I looked up Curic's instructions. They were written in a very old dialect of SAME that got more and more recent as it described cables further along the chain from the Brain Embryo. The last sentence was in English: "Attach the spectrum converter to a television using the provided cable."

We moved everything into the living room. "Should be simple enough," said Bai. "We work backwards." He unfolded a large sheet of black plastic, like a road map of space.

"This diagram looks like an absorbtion spectrum," he said. "It could be the spectrum converter."

"The condom won't fit on that," said Jenny.

"That's what she said."

"Jesus Christ, Bai!"

"Putting aside whether or not what's what she said," I said, "that's photosynthesis paint. It's what they use on the moon base."

"So, this is the power source," said Bai.

"And it's nighttime," said Jenny. She sighed. "I'm going home."

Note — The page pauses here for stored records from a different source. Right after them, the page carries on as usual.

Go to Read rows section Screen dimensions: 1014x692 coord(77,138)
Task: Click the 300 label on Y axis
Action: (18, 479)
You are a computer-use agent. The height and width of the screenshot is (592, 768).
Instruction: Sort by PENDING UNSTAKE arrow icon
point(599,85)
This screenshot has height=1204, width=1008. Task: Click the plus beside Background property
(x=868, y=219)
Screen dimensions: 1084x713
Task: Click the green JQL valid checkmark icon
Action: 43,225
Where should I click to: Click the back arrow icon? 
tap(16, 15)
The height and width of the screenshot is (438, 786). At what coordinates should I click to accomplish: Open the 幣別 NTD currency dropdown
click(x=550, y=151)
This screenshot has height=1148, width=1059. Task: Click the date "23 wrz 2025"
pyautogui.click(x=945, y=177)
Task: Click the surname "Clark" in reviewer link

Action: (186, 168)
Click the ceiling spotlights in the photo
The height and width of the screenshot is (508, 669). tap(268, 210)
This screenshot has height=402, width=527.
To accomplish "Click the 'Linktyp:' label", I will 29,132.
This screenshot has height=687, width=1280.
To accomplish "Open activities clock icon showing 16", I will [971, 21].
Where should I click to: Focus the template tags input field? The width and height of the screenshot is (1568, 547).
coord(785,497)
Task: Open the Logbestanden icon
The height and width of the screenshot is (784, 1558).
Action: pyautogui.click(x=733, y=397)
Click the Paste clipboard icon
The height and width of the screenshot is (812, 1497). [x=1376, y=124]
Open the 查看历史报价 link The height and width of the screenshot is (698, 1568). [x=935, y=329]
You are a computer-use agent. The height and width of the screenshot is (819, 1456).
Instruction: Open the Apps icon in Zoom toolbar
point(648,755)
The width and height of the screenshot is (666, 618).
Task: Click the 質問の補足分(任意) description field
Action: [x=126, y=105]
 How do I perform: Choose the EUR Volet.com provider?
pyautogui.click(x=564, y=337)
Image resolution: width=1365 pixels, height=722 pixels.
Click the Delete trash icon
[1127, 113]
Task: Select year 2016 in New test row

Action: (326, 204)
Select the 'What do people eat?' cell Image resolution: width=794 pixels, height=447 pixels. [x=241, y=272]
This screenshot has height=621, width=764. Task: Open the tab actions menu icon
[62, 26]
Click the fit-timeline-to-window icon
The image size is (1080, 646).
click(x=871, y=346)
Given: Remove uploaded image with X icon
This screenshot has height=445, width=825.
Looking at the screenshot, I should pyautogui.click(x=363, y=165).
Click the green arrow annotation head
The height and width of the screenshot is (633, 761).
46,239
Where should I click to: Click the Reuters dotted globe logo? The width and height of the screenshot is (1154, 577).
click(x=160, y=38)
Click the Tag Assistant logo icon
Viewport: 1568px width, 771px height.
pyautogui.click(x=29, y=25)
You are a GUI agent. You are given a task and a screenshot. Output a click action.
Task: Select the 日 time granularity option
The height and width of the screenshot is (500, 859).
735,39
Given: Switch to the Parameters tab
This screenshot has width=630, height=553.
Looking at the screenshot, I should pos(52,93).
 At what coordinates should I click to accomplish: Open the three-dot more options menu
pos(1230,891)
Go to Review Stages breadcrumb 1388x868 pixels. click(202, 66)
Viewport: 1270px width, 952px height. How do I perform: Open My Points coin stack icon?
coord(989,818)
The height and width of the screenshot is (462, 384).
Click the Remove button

"I'll drive you," said Bai.

That's why we still haven't played any Brain Embryo games. And that's why Bai is wearing lipstick in the unboxing video.

Chapter 5: Let's Play
Blog post, June 23

GAME REVIEWS YOU WERE TOO SHY TO ASK OUT IN HIGH SCHOOL 2.0 PRESENTS
Gatekeeper
(c. 90 million years ago)
A game by Clan Snowman
Reviewed by Ariel Blum

Publisher:
Clan Snowman
Platforms:
Brain Embryo
ESRB rating:
T for light blasphemy

The Brain Embryo is a thirty-pound square computer that glistens like mother-of-pearl. My replica only weighs ten pounds, because it's full of Constellation nanocomputers suspended in moon dust, instead of primitive Farang electronics. The case splits in half like a clamshell, and here comes the input device, looking a little like a pipe organ and a lot like an abacus.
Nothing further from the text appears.